YOUR INSTRUCTIONS: Every line below should be repeated exactly as written.

* * * *

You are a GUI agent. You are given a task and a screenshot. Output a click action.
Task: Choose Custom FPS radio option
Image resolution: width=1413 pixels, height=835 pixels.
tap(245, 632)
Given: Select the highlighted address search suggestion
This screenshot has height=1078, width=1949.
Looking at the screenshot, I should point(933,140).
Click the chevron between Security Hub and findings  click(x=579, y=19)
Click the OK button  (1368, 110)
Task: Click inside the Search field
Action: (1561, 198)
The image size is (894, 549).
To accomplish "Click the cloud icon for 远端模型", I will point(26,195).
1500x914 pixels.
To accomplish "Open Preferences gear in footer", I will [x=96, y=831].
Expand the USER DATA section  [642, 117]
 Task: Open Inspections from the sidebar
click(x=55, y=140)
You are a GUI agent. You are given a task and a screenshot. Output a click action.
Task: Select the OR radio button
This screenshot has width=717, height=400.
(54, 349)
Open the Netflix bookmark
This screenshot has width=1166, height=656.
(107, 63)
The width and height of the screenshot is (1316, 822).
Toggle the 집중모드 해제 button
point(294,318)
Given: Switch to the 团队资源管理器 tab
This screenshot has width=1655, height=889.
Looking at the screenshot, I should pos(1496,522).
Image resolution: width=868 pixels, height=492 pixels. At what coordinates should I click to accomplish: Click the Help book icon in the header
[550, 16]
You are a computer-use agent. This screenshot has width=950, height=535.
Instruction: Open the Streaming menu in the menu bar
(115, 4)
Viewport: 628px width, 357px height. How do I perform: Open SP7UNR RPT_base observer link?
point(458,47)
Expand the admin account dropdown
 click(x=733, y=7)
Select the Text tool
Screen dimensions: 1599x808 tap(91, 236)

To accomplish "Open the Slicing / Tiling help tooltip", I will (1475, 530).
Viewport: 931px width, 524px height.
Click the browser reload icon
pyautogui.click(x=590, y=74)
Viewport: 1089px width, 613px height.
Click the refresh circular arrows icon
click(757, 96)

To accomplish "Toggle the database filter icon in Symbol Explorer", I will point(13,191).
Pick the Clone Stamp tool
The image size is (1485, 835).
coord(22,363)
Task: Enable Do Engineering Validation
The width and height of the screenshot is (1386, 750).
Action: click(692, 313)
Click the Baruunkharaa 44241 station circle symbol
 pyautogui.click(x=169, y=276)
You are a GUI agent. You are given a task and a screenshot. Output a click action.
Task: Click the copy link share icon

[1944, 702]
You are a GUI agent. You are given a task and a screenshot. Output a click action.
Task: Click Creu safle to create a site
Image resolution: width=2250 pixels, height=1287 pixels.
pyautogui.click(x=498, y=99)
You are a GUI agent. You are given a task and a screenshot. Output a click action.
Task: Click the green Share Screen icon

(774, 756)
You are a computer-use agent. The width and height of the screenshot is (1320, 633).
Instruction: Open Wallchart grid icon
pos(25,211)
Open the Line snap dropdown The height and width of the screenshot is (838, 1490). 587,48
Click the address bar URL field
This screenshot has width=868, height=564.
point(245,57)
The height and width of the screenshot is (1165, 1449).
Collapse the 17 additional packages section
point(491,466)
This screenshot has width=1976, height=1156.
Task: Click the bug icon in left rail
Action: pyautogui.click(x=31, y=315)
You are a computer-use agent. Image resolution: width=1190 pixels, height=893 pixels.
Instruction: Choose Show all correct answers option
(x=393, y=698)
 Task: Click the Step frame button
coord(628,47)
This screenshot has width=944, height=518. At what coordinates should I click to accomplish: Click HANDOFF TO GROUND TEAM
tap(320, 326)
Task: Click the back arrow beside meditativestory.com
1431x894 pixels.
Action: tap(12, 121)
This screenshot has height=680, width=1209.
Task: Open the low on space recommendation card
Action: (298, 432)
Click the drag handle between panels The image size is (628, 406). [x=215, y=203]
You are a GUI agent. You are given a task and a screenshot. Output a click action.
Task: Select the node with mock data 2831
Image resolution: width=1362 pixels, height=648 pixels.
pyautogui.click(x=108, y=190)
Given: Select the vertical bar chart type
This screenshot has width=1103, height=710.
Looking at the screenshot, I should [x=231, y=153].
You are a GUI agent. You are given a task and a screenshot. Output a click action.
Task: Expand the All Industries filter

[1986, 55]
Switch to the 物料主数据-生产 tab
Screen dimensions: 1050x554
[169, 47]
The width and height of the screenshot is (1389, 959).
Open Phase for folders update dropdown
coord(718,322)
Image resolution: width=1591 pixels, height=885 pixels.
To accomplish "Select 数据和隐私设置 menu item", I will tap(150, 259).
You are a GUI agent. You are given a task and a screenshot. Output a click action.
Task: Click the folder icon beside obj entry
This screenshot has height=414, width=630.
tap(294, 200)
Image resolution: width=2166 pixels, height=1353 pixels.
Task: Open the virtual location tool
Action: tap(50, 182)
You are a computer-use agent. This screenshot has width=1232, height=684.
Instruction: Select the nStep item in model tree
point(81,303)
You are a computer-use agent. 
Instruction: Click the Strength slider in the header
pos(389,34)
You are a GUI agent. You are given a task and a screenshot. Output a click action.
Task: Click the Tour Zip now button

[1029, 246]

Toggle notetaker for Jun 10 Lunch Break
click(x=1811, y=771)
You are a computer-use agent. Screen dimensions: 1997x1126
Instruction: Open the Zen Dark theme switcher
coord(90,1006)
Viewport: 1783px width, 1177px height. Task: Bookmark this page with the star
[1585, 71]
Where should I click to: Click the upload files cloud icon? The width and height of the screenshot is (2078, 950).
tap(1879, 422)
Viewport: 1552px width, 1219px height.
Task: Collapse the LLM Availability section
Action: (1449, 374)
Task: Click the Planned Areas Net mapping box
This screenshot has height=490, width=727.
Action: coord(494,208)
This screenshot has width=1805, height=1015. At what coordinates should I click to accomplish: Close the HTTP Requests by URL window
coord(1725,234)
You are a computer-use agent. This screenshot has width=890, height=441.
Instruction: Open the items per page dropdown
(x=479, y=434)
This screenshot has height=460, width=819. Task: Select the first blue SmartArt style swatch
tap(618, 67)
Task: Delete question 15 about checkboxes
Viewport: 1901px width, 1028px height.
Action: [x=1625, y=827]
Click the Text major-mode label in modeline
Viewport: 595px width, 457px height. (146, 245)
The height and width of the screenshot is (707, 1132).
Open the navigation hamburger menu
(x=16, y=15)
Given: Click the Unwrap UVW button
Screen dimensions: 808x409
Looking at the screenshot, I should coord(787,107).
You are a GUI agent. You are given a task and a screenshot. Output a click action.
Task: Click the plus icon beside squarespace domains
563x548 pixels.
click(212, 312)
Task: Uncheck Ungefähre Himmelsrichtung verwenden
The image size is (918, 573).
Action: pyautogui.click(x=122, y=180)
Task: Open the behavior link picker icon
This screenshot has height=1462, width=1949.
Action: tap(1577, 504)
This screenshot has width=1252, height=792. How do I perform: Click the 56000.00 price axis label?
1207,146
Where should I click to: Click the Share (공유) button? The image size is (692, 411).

* * * *

ANSWER TO THE EXERCISE:
You are a GUI agent. You are given a task and a screenshot. Output a click action.
Task: Choose Custom FPS radio option
Image resolution: width=1413 pixels, height=835 pixels.
tap(245, 632)
Given: Select the highlighted address search suggestion
This screenshot has height=1078, width=1949.
Looking at the screenshot, I should point(933,140).
Click the chevron between Security Hub and findings  click(x=579, y=19)
Click the OK button  (1368, 110)
Task: Click inside the Search field
Action: (1561, 198)
The image size is (894, 549).
To accomplish "Click the cloud icon for 远端模型", I will point(26,195).
1500x914 pixels.
To accomplish "Open Preferences gear in footer", I will [x=96, y=831].
Expand the USER DATA section  [642, 117]
 Task: Open Inspections from the sidebar
click(x=55, y=140)
You are a GUI agent. You are given a task and a screenshot. Output a click action.
Task: Select the OR radio button
This screenshot has width=717, height=400.
(54, 349)
Open the Netflix bookmark
This screenshot has width=1166, height=656.
(107, 63)
The width and height of the screenshot is (1316, 822).
Toggle the 집중모드 해제 button
point(294,318)
Given: Switch to the 团队资源管理器 tab
This screenshot has width=1655, height=889.
Looking at the screenshot, I should pos(1496,522).
Image resolution: width=868 pixels, height=492 pixels. At what coordinates should I click to accomplish: Click the Help book icon in the header
[550, 16]
You are a computer-use agent. This screenshot has width=950, height=535.
Instruction: Open the Streaming menu in the menu bar
(115, 4)
Viewport: 628px width, 357px height. How do I perform: Open SP7UNR RPT_base observer link?
point(458,47)
Expand the admin account dropdown
 click(x=733, y=7)
Select the Text tool
Screen dimensions: 1599x808 tap(91, 236)

To accomplish "Open the Slicing / Tiling help tooltip", I will (1475, 530).
Viewport: 931px width, 524px height.
Click the browser reload icon
pyautogui.click(x=590, y=74)
Viewport: 1089px width, 613px height.
Click the refresh circular arrows icon
click(757, 96)

To accomplish "Toggle the database filter icon in Symbol Explorer", I will point(13,191).
Pick the Clone Stamp tool
The image size is (1485, 835).
coord(22,363)
Task: Enable Do Engineering Validation
The width and height of the screenshot is (1386, 750).
Action: click(692, 313)
Click the Baruunkharaa 44241 station circle symbol
 pyautogui.click(x=169, y=276)
You are a GUI agent. You are given a task and a screenshot. Output a click action.
Task: Click the copy link share icon

[1944, 702]
You are a GUI agent. You are given a task and a screenshot. Output a click action.
Task: Click Creu safle to create a site
Image resolution: width=2250 pixels, height=1287 pixels.
pyautogui.click(x=498, y=99)
You are a GUI agent. You are given a task and a screenshot. Output a click action.
Task: Click the green Share Screen icon

(774, 756)
You are a computer-use agent. The width and height of the screenshot is (1320, 633).
Instruction: Open Wallchart grid icon
pos(25,211)
Open the Line snap dropdown The height and width of the screenshot is (838, 1490). 587,48
Click the address bar URL field
This screenshot has width=868, height=564.
point(245,57)
The height and width of the screenshot is (1165, 1449).
Collapse the 17 additional packages section
point(491,466)
This screenshot has width=1976, height=1156.
Task: Click the bug icon in left rail
Action: pyautogui.click(x=31, y=315)
You are a computer-use agent. Image resolution: width=1190 pixels, height=893 pixels.
Instruction: Choose Show all correct answers option
(x=393, y=698)
 Task: Click the Step frame button
coord(628,47)
This screenshot has width=944, height=518. At what coordinates should I click to accomplish: Click HANDOFF TO GROUND TEAM
tap(320, 326)
Task: Click the back arrow beside meditativestory.com
1431x894 pixels.
Action: tap(12, 121)
This screenshot has height=680, width=1209.
Task: Open the low on space recommendation card
Action: (298, 432)
Click the drag handle between panels The image size is (628, 406). [x=215, y=203]
You are a GUI agent. You are given a task and a screenshot. Output a click action.
Task: Select the node with mock data 2831
Image resolution: width=1362 pixels, height=648 pixels.
pyautogui.click(x=108, y=190)
Given: Select the vertical bar chart type
This screenshot has width=1103, height=710.
Looking at the screenshot, I should [x=231, y=153].
You are a GUI agent. You are given a task and a screenshot. Output a click action.
Task: Expand the All Industries filter

[1986, 55]
Switch to the 物料主数据-生产 tab
Screen dimensions: 1050x554
[169, 47]
The width and height of the screenshot is (1389, 959).
Open Phase for folders update dropdown
coord(718,322)
Image resolution: width=1591 pixels, height=885 pixels.
To accomplish "Select 数据和隐私设置 menu item", I will tap(150, 259).
You are a GUI agent. You are given a task and a screenshot. Output a click action.
Task: Click the folder icon beside obj entry
This screenshot has height=414, width=630.
tap(294, 200)
Image resolution: width=2166 pixels, height=1353 pixels.
Task: Open the virtual location tool
Action: tap(50, 182)
You are a computer-use agent. This screenshot has width=1232, height=684.
Instruction: Select the nStep item in model tree
point(81,303)
You are a computer-use agent. 
Instruction: Click the Strength slider in the header
pos(389,34)
You are a GUI agent. You are given a task and a screenshot. Output a click action.
Task: Click the Tour Zip now button

[1029, 246]

Toggle notetaker for Jun 10 Lunch Break
click(x=1811, y=771)
You are a computer-use agent. Screen dimensions: 1997x1126
Instruction: Open the Zen Dark theme switcher
coord(90,1006)
Viewport: 1783px width, 1177px height. Task: Bookmark this page with the star
[1585, 71]
Where should I click to: Click the upload files cloud icon? The width and height of the screenshot is (2078, 950).
tap(1879, 422)
Viewport: 1552px width, 1219px height.
Task: Collapse the LLM Availability section
Action: (1449, 374)
Task: Click the Planned Areas Net mapping box
This screenshot has height=490, width=727.
Action: coord(494,208)
This screenshot has width=1805, height=1015. At what coordinates should I click to accomplish: Close the HTTP Requests by URL window
coord(1725,234)
You are a computer-use agent. This screenshot has width=890, height=441.
Instruction: Open the items per page dropdown
(x=479, y=434)
This screenshot has height=460, width=819. Task: Select the first blue SmartArt style swatch
tap(618, 67)
Task: Delete question 15 about checkboxes
Viewport: 1901px width, 1028px height.
Action: [x=1625, y=827]
Click the Text major-mode label in modeline
Viewport: 595px width, 457px height. (146, 245)
The height and width of the screenshot is (707, 1132).
Open the navigation hamburger menu
(x=16, y=15)
Given: Click the Unwrap UVW button
Screen dimensions: 808x409
Looking at the screenshot, I should coord(787,107).
You are a GUI agent. You are given a task and a screenshot. Output a click action.
Task: Click the plus icon beside squarespace domains
563x548 pixels.
click(212, 312)
Task: Uncheck Ungefähre Himmelsrichtung verwenden
The image size is (918, 573).
Action: pyautogui.click(x=122, y=180)
Task: Open the behavior link picker icon
This screenshot has height=1462, width=1949.
Action: tap(1577, 504)
This screenshot has width=1252, height=792. How do I perform: Click the 56000.00 price axis label?
1207,146
Where should I click to: Click the Share (공유) button? The image size is (692, 411).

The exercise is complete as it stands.